Another area of mobile will be mobile payments. It's not hard to envision a retail community—say three to four years down the road—where mobile payments could replace many of the plastic cards, cash and checks of today. The carriers and handset manufacturers could then play huge roles in payment issues. So a chain might do well to make retailer-used phones support certain carriers and manufacturers, something that may be entirely irrelevant to consumer-in-store and consumer-used decisions.Wi-Fi access is hardly universal, but it's growing. This month saw players as different as Amtrak and McDonald's offer consumers free wireless access (in select trains for Amtrak, in all stores for McDonald's). The Wi-Fi factor could potentially impact your app and hardware and carrier choices in ways that it's hard to envision today. And it will likely impact the different mobile categories very differently.

Down the road, some chains may want to play with approaches that morph mobile and social. Would stores want to facilitate—nay, possibly even encourage—customers to talk with each electronically? Perhaps a large bookstore—with 200 people milling around—might want to allow one customer to broadcast a message (limited to the store's footprint) "Anyone here knowledgeable about (insert name of popular author)? If so, could we meet by the table near the front window? I need recommendations." Perhaps it would be in a large toy store, with a new father broadcasting: "I'm a first-time father searching for a gift for my 18-month-old daughter. Any parents here who can help me out with ideas?"
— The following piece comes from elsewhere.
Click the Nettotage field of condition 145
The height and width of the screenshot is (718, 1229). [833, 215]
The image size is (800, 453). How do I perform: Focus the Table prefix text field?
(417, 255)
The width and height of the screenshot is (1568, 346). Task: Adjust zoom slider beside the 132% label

If you want to do that kind of mobile social effort, it might impact your purchase strategy. Do you want the communications to all go through a store cloud? If so, you could be hardware/carrier-agnostic. But what if you want to deploy a more sophisticated app that perhaps factors in multimedia and geolocation data? Or perhaps an app that could be at its best when communicating from one Nexus One to another Nexus One? If you're going to offer customers apps, then the customers' devices become important again.
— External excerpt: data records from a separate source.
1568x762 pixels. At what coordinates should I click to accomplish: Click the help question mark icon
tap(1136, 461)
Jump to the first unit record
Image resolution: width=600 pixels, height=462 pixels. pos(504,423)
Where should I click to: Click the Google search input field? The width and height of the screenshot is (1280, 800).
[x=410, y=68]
Will the phones use RFID to be part of your CRM program? Will geolocation be fine-tuned with aisle beacons so that the phone could navigate the customer right to the item? (Heck, with item-level RFID, it could even direct the consumer to a misfiled item.) Let's really push merged channel: What if you want to allow customers to see a demo on a store kiosk and to then give those customers the option to download it to their phones for offline viewing from home?

Mobile is clearly a huge area and it will have a massive impact on the future of retail. But today's attempts to squeeze it all into one bucket are simply counterproductive. The sooner the community internalizes that a BlackBerry acting as a smartcard at checkout has very little in common with an iPhone looking up prices and even less in common with that Nexus One engaged in an interactive SMS conversation between a call center associate and a customer trying to haggle on the price of a refrigerator, the better the chance that the chain's mobile strategy—all three of them—will work.